Sergio Rodríguez

Personal information
- Full name: Sergio Rodríguez Muñoz
- Date of birth: 19 August 1985 (age 39)
- Place of birth: Guadalajara, Jalisco, Mexico
- Height: 1.86 m (6 ft 1 in)
- Position(s): Goalkeeper

Senior career*
- Years: Team / Apps / (Gls)
- 2008–2009: Chivas de Guadalajara / 9 / (0)
- 2009–2010: → Querétaro F.C. (loan) / ? / (?)
- 2010–2011: Dorados de Sinaloa / ? / (?)
- 2011–2013: Leones Negros / ? / (?)
- 2014: Oaxaca / ? / (?)

= Sergio Rodríguez (footballer, born August 1985) =

Mexican footballer

Sergio Rodríguez Muñoz (born August 19, 1985, in Guadalajara, Jalisco) is a former Mexican footballer who played as goalkeeper.

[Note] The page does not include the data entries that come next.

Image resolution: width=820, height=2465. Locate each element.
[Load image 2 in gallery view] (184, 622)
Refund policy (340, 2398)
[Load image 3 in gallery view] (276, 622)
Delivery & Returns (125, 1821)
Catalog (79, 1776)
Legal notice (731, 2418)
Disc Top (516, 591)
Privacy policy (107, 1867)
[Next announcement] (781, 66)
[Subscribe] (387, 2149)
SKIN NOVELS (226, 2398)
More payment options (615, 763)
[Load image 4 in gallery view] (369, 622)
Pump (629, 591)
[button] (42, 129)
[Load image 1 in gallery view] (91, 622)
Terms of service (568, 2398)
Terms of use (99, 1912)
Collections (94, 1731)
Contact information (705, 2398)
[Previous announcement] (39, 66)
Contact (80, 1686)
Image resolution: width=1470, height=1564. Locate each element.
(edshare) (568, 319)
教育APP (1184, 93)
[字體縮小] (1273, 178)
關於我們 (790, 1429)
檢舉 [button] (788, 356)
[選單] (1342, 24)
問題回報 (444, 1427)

Rodríguez replaced starting goalkeeper Luis Ernesto Michel for the 2008 Primera División Apertura season, after Michel broke his forearm while playing the Superliga against Atlante. Sergio made his debut on July 28, 2008, against Cruz Azul. Never touching the ball in play, Rodríguez stopped a penalty kick from Miguel Sabah during the second minute, making the stop his first ever play in the Mexican Primera División. The future seemed promising for the young goalkeeper, as he received 17 goals in 9 games; it quickly turned sour. He allowed 5 goals in a friendly against FC Barcelona.

Rodríguez was later relegated to the bench, due to the many mistakes he made and the goals allowed. He was replaced by Víctor Hugo Hernández.